● **WORK ITEM**: Could you print the full listing below, keeping each line identical?

● **STORED DATA**:

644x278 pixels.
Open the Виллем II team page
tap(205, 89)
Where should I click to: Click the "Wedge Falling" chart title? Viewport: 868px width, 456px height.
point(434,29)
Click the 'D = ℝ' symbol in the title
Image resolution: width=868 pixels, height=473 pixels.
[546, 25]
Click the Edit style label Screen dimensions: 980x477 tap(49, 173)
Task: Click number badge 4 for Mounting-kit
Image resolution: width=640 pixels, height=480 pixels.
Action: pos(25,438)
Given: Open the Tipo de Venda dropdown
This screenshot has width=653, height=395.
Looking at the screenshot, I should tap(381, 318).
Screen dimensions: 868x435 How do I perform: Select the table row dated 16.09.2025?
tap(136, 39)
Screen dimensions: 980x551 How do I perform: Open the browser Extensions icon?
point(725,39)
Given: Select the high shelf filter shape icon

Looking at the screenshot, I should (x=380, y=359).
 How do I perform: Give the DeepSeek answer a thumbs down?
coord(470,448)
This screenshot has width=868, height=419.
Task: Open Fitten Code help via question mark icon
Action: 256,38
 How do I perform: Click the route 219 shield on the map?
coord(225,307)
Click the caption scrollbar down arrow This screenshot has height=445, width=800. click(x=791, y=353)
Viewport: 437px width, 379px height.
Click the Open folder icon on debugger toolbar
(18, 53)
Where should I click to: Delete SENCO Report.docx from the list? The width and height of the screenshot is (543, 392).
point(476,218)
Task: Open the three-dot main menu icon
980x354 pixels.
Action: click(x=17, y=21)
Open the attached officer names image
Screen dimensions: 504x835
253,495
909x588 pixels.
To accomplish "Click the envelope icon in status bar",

● **ANSWER TO THE PROBLEM**:
644x278 pixels.
Open the Виллем II team page
tap(205, 89)
Where should I click to: Click the "Wedge Falling" chart title? Viewport: 868px width, 456px height.
point(434,29)
Click the 'D = ℝ' symbol in the title
Image resolution: width=868 pixels, height=473 pixels.
[546, 25]
Click the Edit style label Screen dimensions: 980x477 tap(49, 173)
Task: Click number badge 4 for Mounting-kit
Image resolution: width=640 pixels, height=480 pixels.
Action: pos(25,438)
Given: Open the Tipo de Venda dropdown
This screenshot has width=653, height=395.
Looking at the screenshot, I should tap(381, 318).
Screen dimensions: 868x435 How do I perform: Select the table row dated 16.09.2025?
tap(136, 39)
Screen dimensions: 980x551 How do I perform: Open the browser Extensions icon?
point(725,39)
Given: Select the high shelf filter shape icon

Looking at the screenshot, I should (x=380, y=359).
 How do I perform: Give the DeepSeek answer a thumbs down?
coord(470,448)
This screenshot has width=868, height=419.
Task: Open Fitten Code help via question mark icon
Action: 256,38
 How do I perform: Click the route 219 shield on the map?
coord(225,307)
Click the caption scrollbar down arrow This screenshot has height=445, width=800. click(x=791, y=353)
Viewport: 437px width, 379px height.
Click the Open folder icon on debugger toolbar
(18, 53)
Where should I click to: Delete SENCO Report.docx from the list? The width and height of the screenshot is (543, 392).
point(476,218)
Task: Open the three-dot main menu icon
980x354 pixels.
Action: click(x=17, y=21)
Open the attached officer names image
Screen dimensions: 504x835
253,495
909x588 pixels.
To accomplish "Click the envelope icon in status bar",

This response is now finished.